This Time, by Joy Bollinger, artistic director and resident choreographer for Bruce Wood Dance, opens on dancers in a clump, white-clad bodies that undulate gracefully, arms reaching across one another. The piece is technically difficult, but also highly emotive, requiring an almost meditative focus to achieve a feather-light grace. Dancers—individuals and pairs—break off, folding over an arched back, holding a torso or head the way one cradles a lover’s face. They touch their foreheads as though unspooling memories. The beauty and judiciousness of these pedestrian movements proved captivating, lending them an almost spiritual gravitas.
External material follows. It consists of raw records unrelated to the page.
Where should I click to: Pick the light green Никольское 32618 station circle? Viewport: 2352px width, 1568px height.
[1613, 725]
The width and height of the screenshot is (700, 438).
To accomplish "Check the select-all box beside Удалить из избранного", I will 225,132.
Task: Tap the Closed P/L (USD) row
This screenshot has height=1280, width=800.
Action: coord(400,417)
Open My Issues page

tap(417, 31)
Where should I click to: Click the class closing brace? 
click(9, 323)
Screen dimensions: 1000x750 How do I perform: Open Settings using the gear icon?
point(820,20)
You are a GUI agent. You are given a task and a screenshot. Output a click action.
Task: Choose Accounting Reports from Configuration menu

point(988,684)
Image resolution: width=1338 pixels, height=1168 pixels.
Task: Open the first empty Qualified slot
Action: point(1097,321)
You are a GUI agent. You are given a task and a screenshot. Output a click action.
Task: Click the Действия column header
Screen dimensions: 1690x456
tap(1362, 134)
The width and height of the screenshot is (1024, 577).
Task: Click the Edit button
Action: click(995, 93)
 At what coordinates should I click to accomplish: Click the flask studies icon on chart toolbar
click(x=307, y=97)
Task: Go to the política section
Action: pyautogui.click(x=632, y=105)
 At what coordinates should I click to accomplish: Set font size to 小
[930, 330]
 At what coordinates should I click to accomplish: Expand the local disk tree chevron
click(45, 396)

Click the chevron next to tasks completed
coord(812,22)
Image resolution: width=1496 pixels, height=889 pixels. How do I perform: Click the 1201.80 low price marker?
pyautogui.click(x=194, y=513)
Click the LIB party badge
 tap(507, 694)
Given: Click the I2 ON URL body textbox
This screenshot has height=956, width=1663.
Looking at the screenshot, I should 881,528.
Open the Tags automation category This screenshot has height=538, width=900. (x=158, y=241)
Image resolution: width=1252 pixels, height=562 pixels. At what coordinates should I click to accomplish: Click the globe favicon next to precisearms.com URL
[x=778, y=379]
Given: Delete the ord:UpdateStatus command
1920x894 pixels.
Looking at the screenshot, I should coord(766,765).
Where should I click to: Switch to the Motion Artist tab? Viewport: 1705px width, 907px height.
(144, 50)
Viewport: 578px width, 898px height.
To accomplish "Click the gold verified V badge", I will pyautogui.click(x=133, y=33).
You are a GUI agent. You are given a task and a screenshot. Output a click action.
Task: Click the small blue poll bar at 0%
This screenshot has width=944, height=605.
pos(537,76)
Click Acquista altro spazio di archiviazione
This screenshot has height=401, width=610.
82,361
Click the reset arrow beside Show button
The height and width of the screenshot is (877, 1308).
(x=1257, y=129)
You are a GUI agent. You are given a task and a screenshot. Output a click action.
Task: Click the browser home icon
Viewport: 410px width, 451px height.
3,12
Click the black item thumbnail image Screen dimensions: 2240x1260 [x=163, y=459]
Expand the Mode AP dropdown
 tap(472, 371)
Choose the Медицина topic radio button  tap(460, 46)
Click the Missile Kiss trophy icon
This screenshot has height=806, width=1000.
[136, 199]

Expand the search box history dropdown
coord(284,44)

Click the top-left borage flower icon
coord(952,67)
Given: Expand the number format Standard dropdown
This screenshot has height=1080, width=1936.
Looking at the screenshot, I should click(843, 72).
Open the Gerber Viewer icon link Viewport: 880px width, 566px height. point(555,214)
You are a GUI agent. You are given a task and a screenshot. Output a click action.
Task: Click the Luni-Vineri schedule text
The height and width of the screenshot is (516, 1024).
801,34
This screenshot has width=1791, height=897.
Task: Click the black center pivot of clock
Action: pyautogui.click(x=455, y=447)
Bollinger, whose style is highly cerebral and highly intuitive, brought an emotiveness out of a company that we are used to seeing move in slightly different ways; meanwhile, its dancers have the skill, control, and tenor to pull it off. The effect was mesmerizing. In program notes, Bollinger wrote that the piece, a world premiere, was inspired by her family relationships across generations and by a belief in the power of recollection. This Time posits bodies as each other’s sanctuaries, as repositories of memory and sites of grace.

In contrast, Thrown for a Loop, set on the company by Booker T. faculty member and Arts District Executive Director Lily Cabatu Weiss, is about scattering and changing course. The fast-paced piece, set to a highly percussive work by contemporary American composer John Mackey, opens with individual movements that read as highly controlled, feral chaos, dancers clad in red shorts that hug the body, are riveting in their ferocious intensity. Out of the chaos, a single movement phrase becomes synched into one movement that catches your breath. But turning and shifting directions, Mackey’s Concerto for Percussion and Orchestra builds intensity, crescendoing into a sequence with jungle drums; the dancers run, as though hunted. The urgency is in keeping with Cabatu Weiss’s style of modern dance, both extremely physical and rooted.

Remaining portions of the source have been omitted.